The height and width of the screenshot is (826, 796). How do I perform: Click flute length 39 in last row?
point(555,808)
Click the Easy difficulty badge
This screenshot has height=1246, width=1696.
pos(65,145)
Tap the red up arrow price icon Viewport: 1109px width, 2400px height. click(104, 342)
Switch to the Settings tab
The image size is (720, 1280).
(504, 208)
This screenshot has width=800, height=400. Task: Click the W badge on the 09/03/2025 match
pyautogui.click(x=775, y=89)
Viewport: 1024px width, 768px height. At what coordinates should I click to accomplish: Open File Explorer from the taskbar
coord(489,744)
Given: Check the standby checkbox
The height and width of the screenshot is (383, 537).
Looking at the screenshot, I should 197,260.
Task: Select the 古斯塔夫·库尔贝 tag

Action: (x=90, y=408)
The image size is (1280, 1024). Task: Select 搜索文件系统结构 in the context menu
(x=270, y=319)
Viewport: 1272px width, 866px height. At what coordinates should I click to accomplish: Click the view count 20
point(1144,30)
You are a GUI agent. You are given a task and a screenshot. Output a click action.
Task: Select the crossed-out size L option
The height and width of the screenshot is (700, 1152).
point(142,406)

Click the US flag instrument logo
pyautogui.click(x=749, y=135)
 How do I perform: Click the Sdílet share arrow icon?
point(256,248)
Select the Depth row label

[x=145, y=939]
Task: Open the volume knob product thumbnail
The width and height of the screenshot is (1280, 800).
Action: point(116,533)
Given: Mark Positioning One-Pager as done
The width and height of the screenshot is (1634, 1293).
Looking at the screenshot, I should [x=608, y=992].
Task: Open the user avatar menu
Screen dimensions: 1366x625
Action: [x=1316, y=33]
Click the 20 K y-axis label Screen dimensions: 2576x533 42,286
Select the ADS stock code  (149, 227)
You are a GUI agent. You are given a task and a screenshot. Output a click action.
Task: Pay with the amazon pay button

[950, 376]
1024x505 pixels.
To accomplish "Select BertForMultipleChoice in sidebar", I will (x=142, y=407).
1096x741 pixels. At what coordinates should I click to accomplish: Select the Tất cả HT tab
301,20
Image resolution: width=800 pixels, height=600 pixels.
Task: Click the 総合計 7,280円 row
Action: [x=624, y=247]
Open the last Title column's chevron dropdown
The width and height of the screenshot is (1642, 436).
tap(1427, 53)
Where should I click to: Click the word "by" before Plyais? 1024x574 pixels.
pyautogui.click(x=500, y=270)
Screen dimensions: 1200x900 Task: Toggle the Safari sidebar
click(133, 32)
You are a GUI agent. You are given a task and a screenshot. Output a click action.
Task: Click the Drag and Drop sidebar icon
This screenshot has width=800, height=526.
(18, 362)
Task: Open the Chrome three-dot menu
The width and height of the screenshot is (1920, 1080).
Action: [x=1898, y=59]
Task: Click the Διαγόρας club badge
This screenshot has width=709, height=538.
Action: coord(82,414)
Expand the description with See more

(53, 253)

+ + + + +

* What to do
The records above need to be retyped in full, exactly as they stand.

* Result
The height and width of the screenshot is (826, 796). How do I perform: Click flute length 39 in last row?
point(555,808)
Click the Easy difficulty badge
This screenshot has height=1246, width=1696.
pos(65,145)
Tap the red up arrow price icon Viewport: 1109px width, 2400px height. click(104, 342)
Switch to the Settings tab
The image size is (720, 1280).
(504, 208)
This screenshot has width=800, height=400. Task: Click the W badge on the 09/03/2025 match
pyautogui.click(x=775, y=89)
Viewport: 1024px width, 768px height. At what coordinates should I click to accomplish: Open File Explorer from the taskbar
coord(489,744)
Given: Check the standby checkbox
The height and width of the screenshot is (383, 537).
Looking at the screenshot, I should 197,260.
Task: Select the 古斯塔夫·库尔贝 tag

Action: (x=90, y=408)
The image size is (1280, 1024). Task: Select 搜索文件系统结构 in the context menu
(x=270, y=319)
Viewport: 1272px width, 866px height. At what coordinates should I click to accomplish: Click the view count 20
point(1144,30)
You are a GUI agent. You are given a task and a screenshot. Output a click action.
Task: Select the crossed-out size L option
The height and width of the screenshot is (700, 1152).
point(142,406)

Click the US flag instrument logo
pyautogui.click(x=749, y=135)
 How do I perform: Click the Sdílet share arrow icon?
point(256,248)
Select the Depth row label

[x=145, y=939]
Task: Open the volume knob product thumbnail
The width and height of the screenshot is (1280, 800).
Action: point(116,533)
Given: Mark Positioning One-Pager as done
The width and height of the screenshot is (1634, 1293).
Looking at the screenshot, I should [x=608, y=992].
Task: Open the user avatar menu
Screen dimensions: 1366x625
Action: [x=1316, y=33]
Click the 20 K y-axis label Screen dimensions: 2576x533 42,286
Select the ADS stock code  (149, 227)
You are a GUI agent. You are given a task and a screenshot. Output a click action.
Task: Pay with the amazon pay button

[950, 376]
1024x505 pixels.
To accomplish "Select BertForMultipleChoice in sidebar", I will (x=142, y=407).
1096x741 pixels. At what coordinates should I click to accomplish: Select the Tất cả HT tab
301,20
Image resolution: width=800 pixels, height=600 pixels.
Task: Click the 総合計 7,280円 row
Action: [x=624, y=247]
Open the last Title column's chevron dropdown
The width and height of the screenshot is (1642, 436).
tap(1427, 53)
Where should I click to: Click the word "by" before Plyais? 1024x574 pixels.
pyautogui.click(x=500, y=270)
Screen dimensions: 1200x900 Task: Toggle the Safari sidebar
click(133, 32)
You are a GUI agent. You are given a task and a screenshot. Output a click action.
Task: Click the Drag and Drop sidebar icon
This screenshot has width=800, height=526.
(18, 362)
Task: Open the Chrome three-dot menu
The width and height of the screenshot is (1920, 1080).
Action: [x=1898, y=59]
Task: Click the Διαγόρας club badge
This screenshot has width=709, height=538.
Action: coord(82,414)
Expand the description with See more

(53, 253)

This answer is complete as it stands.